You should live like a conservative (assuming that it’s all up to
you and whether or not life is unfair you should suck it up and make something
of yourself) and vote like a liberal (assuming that only systems determine
outcomes and we should change those if we expect something better or
different).
The Ryan brothers (Rob and Erik) recently passed along a
provocative quote that they attribute to Jonathon Haidt:
“The problem is that the right refuses to recognize systems and
the left refuses to recognize agency.”
I think that the relationship of liberals and conservatives to
systems gets to the heart of the difference between them.
The conservative believes that accomplishment and results rest on
the individual. You make it on your own, no excuses. If you talk about racism
to a conservative, he’ll tell you a story about a black guy who became wildly
successful in spite of a childhood of poverty. At its worst, this approach
disregards everything from systemic racism to disabilities and the near
impossibility of overcoming a childhood of abuse and poverty. At its best, it
calls upon people to accomplish more than they ever thought possible.

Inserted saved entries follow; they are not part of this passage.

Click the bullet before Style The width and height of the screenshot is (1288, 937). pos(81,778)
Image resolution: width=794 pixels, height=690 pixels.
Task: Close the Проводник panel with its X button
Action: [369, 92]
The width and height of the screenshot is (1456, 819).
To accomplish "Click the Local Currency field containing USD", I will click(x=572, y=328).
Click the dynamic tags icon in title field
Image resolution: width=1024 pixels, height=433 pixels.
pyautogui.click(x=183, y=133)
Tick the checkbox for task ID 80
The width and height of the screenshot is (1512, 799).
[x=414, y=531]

The liberal believes that the system is all-defining, whether that
“system” is good schools or a social network that includes access to job leads
and financial credit. It simply isn't right to expect similar results from
people who have very different access to the systems that do so much to
facilitate or obstruct success. At its worst, this approach throws up its hands
at every obstacle and gives up. At its best, it points to needed reforms that
would make the world a better place. A liberal will let your herbal tea grow
cold or micro-brewed beer get warm while she recites a litany of injustices.
The conservative says, "Suck it up." The liberal,
"Let's give you a safe space.” It's easy to mock these tendencies but
framed like this it suggests at least two things.
One, if you want a successful life, it's probably best to adopt
the conservative’s philosophy. You do have to make your own life work
regardless of whether you're born in 1930s US or 2030s US, whether you're born
in Georgia the country or Georgia the state, whether you’re born a minority
female or a white male. It's unreasonable to think that you'll change the
system - at least in time to make a difference in your life. So, do your best
with the hand you're dealt, whether or not the odds are on your side.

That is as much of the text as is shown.